# DATA SUPPLIED:
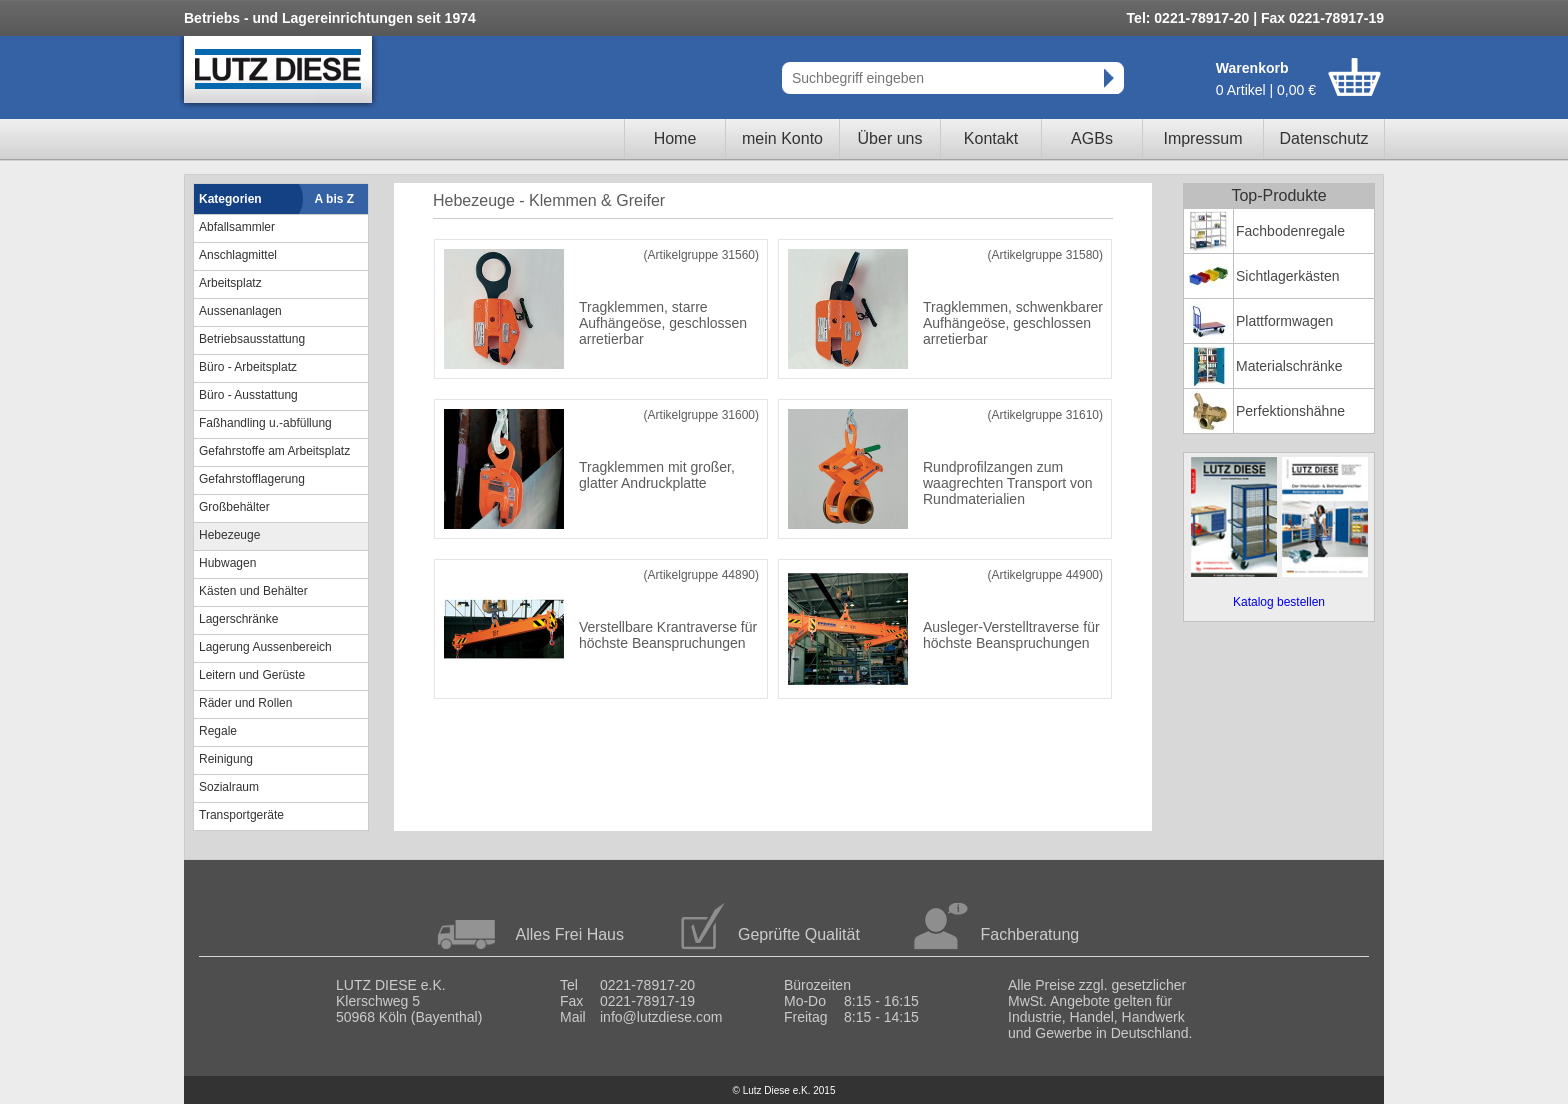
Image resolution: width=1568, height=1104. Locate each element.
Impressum (1202, 138)
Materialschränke (1289, 366)
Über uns (890, 138)
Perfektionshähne (1290, 411)
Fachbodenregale (1290, 231)
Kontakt (991, 138)
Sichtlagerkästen (1288, 276)
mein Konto (782, 138)
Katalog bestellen (1279, 602)
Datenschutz (1324, 138)
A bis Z (335, 199)
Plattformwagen (1284, 321)
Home (675, 138)
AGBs (1092, 138)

# EXERCISE PROMPT:
Rewrite all the records above with "Locate" replaced by "Find" and everything else unchanged. Leave the pictures out.

# SOLUTION FOR THIS PROBLEM:
Image resolution: width=1568, height=1104. Find each element.
Impressum (1202, 138)
Materialschränke (1289, 366)
Über uns (890, 138)
Perfektionshähne (1290, 411)
Fachbodenregale (1290, 231)
Kontakt (991, 138)
Sichtlagerkästen (1288, 276)
mein Konto (782, 138)
Katalog bestellen (1279, 602)
Datenschutz (1324, 138)
A bis Z (335, 199)
Plattformwagen (1284, 321)
Home (675, 138)
AGBs (1092, 138)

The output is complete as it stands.